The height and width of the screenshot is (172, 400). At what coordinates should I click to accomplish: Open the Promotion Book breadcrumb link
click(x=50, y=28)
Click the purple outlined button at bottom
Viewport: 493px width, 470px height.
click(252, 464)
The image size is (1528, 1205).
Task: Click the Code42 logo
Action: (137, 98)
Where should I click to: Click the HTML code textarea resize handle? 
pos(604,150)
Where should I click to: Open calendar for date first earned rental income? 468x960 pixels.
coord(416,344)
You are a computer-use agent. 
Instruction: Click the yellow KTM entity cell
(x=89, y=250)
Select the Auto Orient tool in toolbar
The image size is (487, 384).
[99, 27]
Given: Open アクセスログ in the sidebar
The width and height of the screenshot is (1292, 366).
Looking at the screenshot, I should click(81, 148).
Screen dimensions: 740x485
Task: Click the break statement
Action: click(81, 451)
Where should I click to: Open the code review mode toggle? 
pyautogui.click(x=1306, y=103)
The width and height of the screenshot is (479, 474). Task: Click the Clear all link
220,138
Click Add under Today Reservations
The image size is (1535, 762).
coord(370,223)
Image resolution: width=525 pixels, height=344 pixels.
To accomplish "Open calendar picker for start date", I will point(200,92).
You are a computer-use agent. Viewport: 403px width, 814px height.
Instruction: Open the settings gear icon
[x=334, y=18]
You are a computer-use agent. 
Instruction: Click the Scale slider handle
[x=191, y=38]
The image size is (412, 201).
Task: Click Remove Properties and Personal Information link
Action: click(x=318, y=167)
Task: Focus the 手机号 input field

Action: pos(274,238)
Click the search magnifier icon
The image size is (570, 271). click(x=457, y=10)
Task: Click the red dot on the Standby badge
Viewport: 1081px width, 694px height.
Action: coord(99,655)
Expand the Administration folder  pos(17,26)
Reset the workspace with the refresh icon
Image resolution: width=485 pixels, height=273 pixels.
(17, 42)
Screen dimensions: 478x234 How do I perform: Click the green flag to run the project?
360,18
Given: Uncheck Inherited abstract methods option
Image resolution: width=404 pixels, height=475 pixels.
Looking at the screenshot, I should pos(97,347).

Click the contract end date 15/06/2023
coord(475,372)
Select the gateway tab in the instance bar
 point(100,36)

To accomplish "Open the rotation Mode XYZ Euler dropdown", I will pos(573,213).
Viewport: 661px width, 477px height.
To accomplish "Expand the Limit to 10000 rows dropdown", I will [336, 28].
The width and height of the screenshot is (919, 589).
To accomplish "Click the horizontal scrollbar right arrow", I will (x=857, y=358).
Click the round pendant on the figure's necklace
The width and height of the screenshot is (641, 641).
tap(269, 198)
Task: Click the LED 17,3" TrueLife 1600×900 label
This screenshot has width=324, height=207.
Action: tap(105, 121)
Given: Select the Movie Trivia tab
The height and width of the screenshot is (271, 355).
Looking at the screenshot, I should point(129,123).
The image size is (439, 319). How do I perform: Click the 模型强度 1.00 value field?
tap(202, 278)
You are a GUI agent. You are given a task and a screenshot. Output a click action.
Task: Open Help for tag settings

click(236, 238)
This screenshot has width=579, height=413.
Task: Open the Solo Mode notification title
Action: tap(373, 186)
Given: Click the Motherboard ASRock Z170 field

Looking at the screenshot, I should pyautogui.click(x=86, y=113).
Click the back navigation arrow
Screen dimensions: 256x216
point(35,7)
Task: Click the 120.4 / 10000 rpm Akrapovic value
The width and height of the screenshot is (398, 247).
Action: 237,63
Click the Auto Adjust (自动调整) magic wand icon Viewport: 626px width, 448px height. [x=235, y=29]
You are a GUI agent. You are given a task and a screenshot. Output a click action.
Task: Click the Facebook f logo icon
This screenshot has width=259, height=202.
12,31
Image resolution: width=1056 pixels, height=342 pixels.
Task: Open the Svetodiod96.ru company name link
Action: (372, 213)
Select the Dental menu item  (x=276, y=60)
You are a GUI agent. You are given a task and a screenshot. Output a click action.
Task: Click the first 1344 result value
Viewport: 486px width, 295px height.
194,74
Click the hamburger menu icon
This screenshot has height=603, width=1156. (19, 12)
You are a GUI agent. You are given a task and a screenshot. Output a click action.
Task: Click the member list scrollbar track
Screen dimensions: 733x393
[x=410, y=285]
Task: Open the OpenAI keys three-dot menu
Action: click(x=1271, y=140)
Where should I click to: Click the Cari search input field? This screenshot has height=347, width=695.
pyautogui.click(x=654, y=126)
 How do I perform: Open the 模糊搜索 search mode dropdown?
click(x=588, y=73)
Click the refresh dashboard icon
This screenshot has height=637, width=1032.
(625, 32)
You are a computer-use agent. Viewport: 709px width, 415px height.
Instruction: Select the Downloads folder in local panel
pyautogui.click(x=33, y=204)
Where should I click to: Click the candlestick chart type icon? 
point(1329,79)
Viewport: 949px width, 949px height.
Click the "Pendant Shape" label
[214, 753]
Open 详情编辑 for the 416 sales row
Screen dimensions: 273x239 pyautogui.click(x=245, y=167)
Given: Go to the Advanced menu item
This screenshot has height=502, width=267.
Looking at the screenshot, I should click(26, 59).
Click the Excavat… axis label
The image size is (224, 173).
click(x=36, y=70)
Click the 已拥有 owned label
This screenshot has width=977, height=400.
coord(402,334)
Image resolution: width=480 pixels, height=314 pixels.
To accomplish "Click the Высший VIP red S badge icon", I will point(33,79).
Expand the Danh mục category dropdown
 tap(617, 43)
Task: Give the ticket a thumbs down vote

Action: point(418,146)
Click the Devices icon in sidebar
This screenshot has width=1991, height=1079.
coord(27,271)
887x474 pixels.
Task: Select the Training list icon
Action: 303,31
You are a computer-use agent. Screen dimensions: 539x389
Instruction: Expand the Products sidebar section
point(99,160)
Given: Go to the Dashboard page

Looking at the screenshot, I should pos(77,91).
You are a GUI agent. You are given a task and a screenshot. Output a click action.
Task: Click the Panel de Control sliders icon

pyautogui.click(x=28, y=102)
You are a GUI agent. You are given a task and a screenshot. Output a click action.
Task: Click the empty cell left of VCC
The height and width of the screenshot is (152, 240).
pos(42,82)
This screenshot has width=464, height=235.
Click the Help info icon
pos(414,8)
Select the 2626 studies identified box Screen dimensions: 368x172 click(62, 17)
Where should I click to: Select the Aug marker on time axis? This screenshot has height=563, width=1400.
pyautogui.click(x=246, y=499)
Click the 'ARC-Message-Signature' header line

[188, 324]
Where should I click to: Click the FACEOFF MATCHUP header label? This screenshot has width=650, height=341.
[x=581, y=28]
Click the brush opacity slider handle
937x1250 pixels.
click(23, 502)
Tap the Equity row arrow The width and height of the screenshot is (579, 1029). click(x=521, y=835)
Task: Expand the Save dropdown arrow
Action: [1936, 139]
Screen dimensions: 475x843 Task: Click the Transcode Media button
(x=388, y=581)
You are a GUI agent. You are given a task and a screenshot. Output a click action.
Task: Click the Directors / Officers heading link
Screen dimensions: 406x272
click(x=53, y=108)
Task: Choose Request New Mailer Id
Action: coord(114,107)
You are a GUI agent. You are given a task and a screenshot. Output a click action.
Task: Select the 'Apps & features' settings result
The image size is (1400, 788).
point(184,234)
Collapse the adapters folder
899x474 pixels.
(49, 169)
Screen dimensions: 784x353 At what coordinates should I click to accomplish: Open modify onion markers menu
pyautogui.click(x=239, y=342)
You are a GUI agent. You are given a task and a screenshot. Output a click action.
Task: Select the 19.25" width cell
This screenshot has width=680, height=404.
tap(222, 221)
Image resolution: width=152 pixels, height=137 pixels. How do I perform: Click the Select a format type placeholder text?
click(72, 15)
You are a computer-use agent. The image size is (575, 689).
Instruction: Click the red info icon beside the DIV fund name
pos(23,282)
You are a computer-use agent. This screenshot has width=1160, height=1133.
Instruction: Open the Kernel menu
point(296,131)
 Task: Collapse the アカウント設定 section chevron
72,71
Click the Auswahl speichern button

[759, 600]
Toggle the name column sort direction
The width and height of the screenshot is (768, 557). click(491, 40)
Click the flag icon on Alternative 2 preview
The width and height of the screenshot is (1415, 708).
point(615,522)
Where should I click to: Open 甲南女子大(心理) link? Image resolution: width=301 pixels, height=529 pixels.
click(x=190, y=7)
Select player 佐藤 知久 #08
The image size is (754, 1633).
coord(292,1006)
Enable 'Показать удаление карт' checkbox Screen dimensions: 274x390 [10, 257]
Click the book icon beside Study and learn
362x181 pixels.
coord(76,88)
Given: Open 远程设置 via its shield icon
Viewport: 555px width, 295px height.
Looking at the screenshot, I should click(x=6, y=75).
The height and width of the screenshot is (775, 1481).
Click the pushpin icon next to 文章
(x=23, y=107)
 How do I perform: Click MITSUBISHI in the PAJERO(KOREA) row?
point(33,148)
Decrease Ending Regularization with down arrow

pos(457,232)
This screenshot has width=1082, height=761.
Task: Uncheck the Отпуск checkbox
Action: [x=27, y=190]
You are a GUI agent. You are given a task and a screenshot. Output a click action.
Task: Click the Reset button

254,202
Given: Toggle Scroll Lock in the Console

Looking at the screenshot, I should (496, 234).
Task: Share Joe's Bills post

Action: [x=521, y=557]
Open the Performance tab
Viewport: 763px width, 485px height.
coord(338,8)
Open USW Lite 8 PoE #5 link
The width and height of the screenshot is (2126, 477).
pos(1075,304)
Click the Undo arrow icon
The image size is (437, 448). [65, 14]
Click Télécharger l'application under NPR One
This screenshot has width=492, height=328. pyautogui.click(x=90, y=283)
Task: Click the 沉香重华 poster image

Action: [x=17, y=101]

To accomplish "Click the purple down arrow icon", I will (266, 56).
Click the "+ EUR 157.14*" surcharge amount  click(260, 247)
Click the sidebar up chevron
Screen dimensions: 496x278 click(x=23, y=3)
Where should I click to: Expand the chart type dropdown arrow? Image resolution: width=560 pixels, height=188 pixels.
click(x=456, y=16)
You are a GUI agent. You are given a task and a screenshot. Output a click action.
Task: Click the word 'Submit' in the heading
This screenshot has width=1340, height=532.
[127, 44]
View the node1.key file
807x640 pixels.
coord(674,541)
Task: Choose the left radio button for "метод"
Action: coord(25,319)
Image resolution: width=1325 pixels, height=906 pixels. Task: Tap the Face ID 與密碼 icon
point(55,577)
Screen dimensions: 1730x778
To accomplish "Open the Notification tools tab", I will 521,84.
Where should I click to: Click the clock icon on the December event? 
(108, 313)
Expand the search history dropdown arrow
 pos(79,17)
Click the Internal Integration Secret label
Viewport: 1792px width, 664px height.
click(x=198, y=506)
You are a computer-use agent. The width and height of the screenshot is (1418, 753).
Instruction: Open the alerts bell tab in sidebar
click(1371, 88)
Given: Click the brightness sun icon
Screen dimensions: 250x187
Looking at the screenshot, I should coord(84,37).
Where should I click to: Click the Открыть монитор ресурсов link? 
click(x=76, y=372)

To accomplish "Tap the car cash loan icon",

══════════

Aim of the task:
Lines containing the word "badge" in the entries above should be counted, and only that number given.

Response below:
2